What to do | Using the entries that follow, transcribe only the lines from the line with "Toggle the Search magnifier overlay icon" to the line with "Where should I", both included, exactly as they stand and without pictures.

Given data |
═══

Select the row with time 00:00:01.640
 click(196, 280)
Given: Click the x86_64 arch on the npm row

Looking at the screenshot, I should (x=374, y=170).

═══

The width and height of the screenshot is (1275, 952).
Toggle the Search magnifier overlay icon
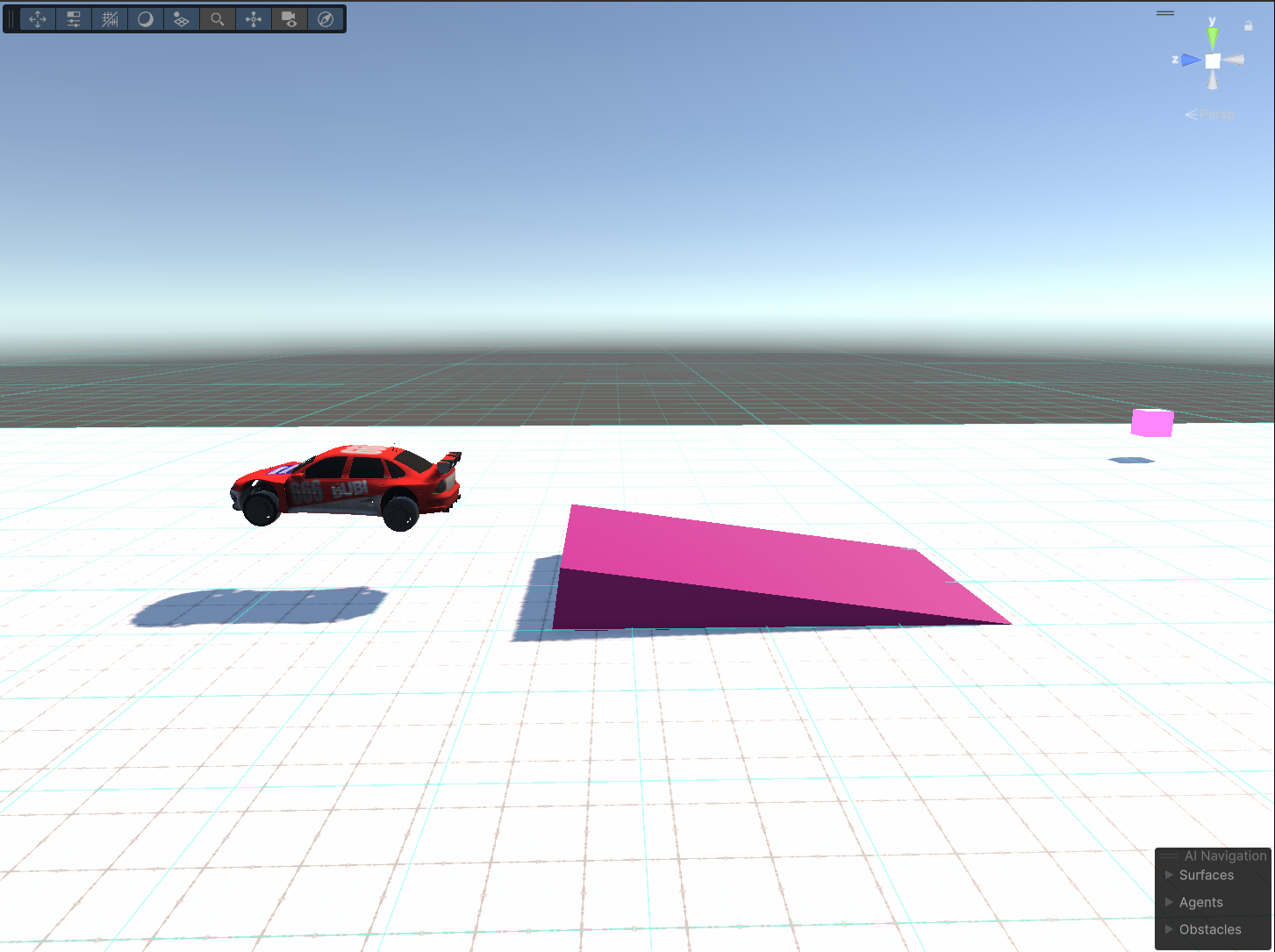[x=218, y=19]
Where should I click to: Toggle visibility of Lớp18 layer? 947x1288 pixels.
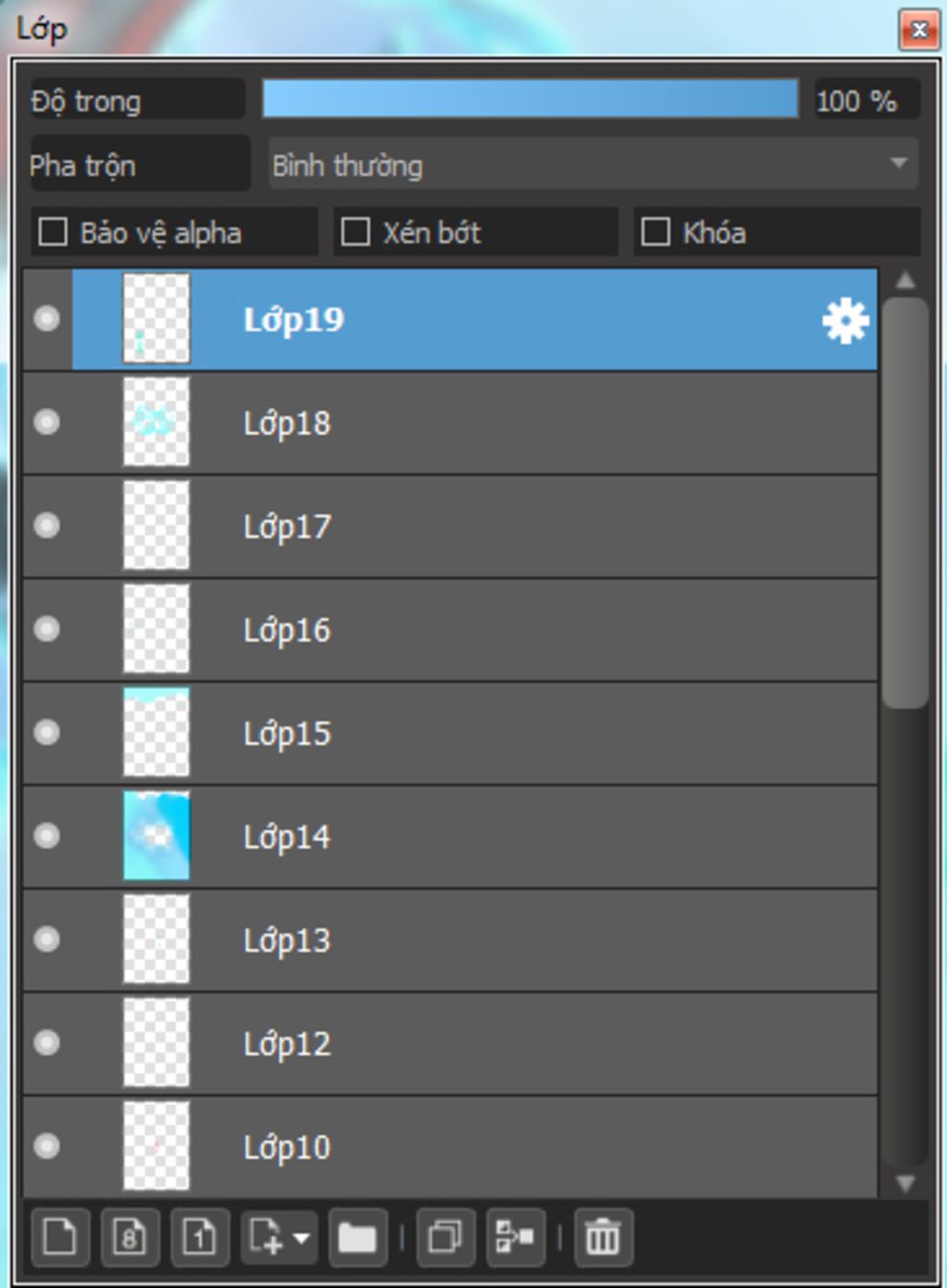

═══

Finished task |
Toggle the Search magnifier overlay icon
[x=218, y=19]
Where should I click to: Toggle visibility of Lớp18 layer? 947x1288 pixels.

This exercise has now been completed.